Although taurine is known to be abundant in skeletal muscle, its specific function is currently poorly understood [70]. TAU is thought to play a role in aerobic exercise and mitochondrial function, as higher concentrations in skeletal muscle have been reported in trained (~64 mmol kg−1 dw) and untrained (~50 mmol kg−1 dw) participants [71]. However, our experimental results suggest that TAU supplementation may improve anaerobic performance. Considering the regulatory role of taurine in all these pathways, it is thought that the energy deficit, especially in athletes, can be eliminated very quickly by ATP production after taurine supplementation this way.


In conclusion, acute TAU supplementation augments anaerobic performance in elite speed skaters but does not alter neuromuscular recovery.

Practical Applications

The nature of short-track skating has a crouching position and due to this position, when enough oxygen does not reach the muscles, fatigue occurs. In addition, the power generation of the lower extremity in this sport is also a factor that contributes to success.

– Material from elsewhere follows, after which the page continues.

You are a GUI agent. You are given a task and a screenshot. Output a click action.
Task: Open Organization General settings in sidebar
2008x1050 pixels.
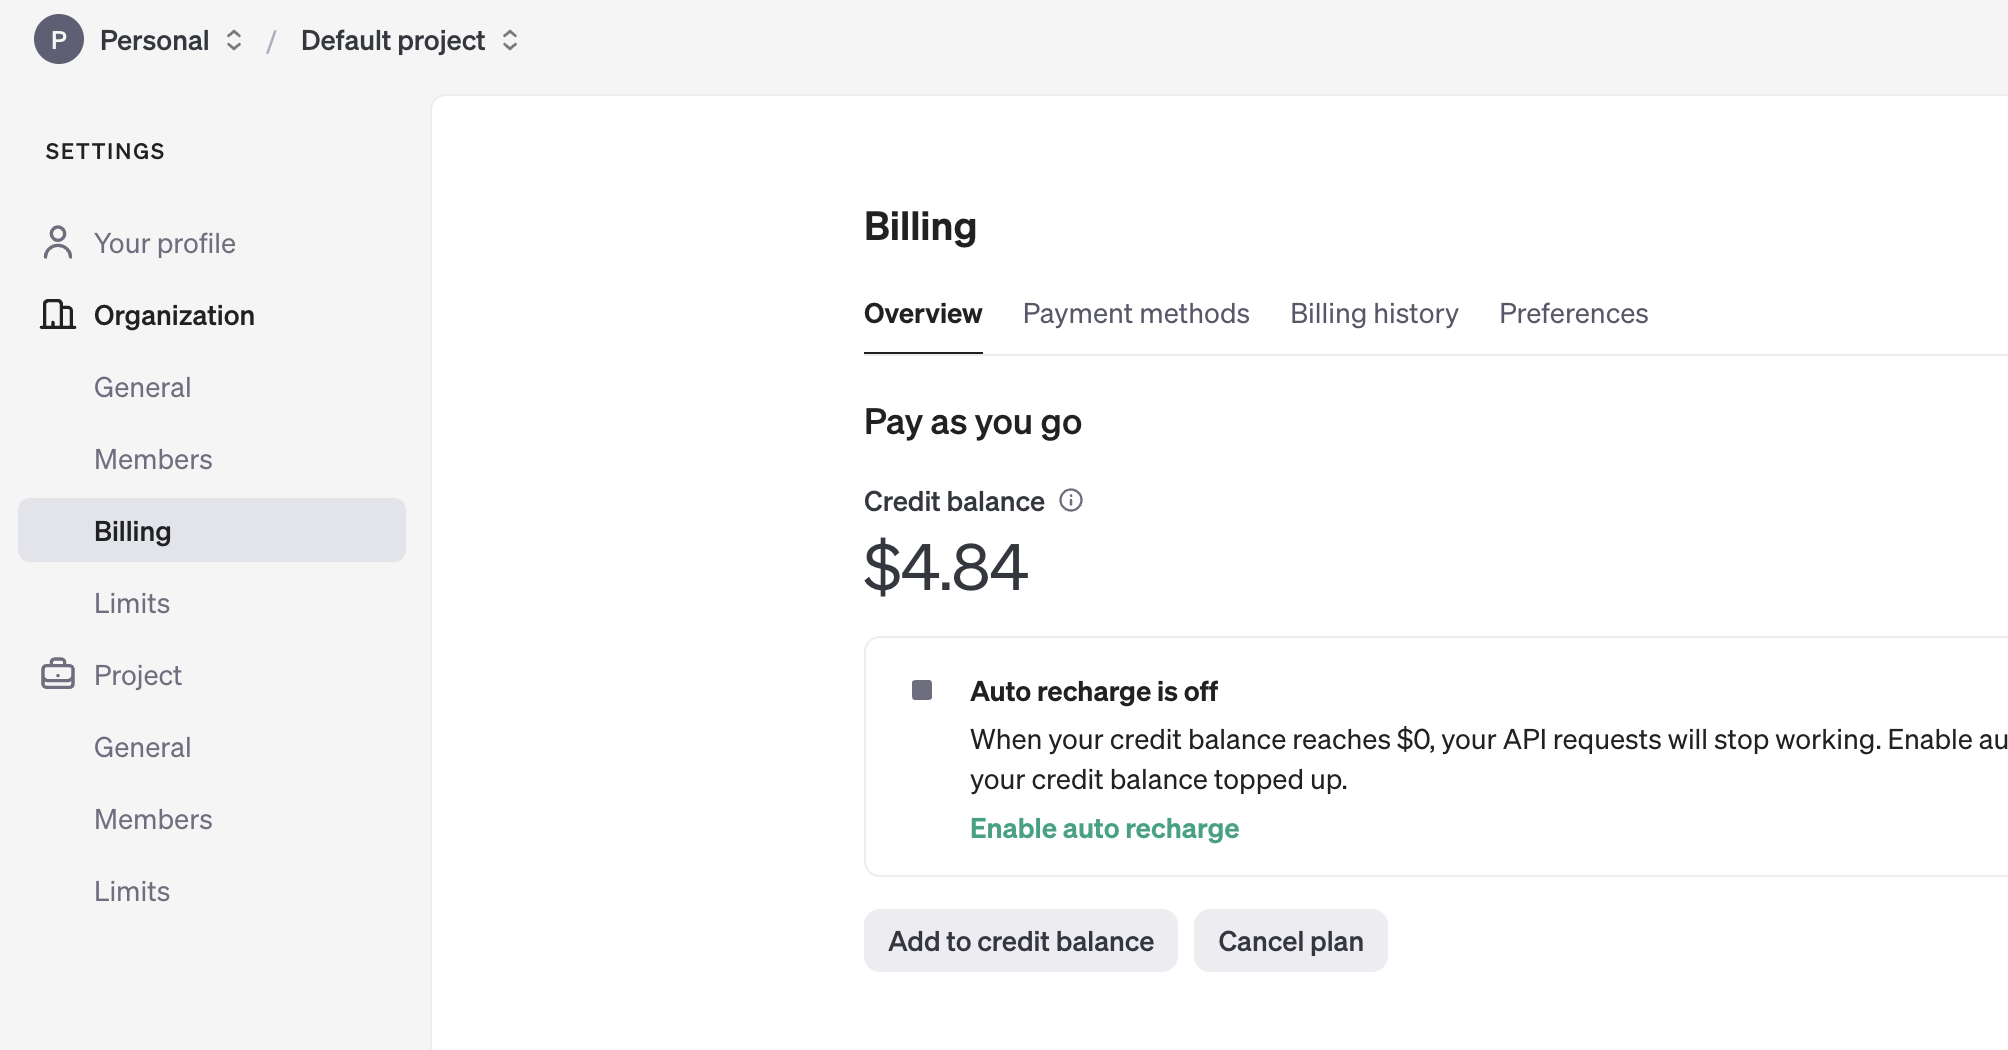click(142, 387)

Considering that the buffering effect of taurine supplement reduces lactate level and supports power production of muscle myofibrils by increasing calcium release from the sarcoplasmic reticulum, it can be said that this supplement supports anaerobic capacity and its use can be recommended to short-track skaters.

More studies are needed to examine the effect of taurine on anaerobic sports branch performance. Increasing the number of studies; is thought that will shed light on the usability of taurine supplementation to athletes, conditioners, and trainers in the future.

Limitation and Further Research

While looking at the acute effect of taurine supplementation is the limitation of this study, its strength is to conducted with well-trained athletes. In future studies, aerobic and anaerobic effects can be examined in different sports branches in chronic use and at different doses (safe and tolerable) and studies can be expanded by comparing these effects. It is seen that there is a deficiency in the literature in terms of studies on well-trained athletes. Starting from this point, it is thought that experimental studies on taurine should focus on well-trained athletes.

Ethical approval

All protocols and procedures were carried out in according to the Declaration of Helsinki and were approved by the Atatürk University Ethics Committee (E-70400699–050.02.04–2100316289, 2021/10).

Informed consent

Informed consent was obtained from all individual participants included in the study.


As authors, we would like to thank Asst. Prof. Fatma Necmiye KACI, who has been working at the Faculty of Medicine of the University of Leeds, who has not withheld her support from us and has made significant scientific contributions to this study.

Disclosure statement

No potential conflict of interest was reported by the authors.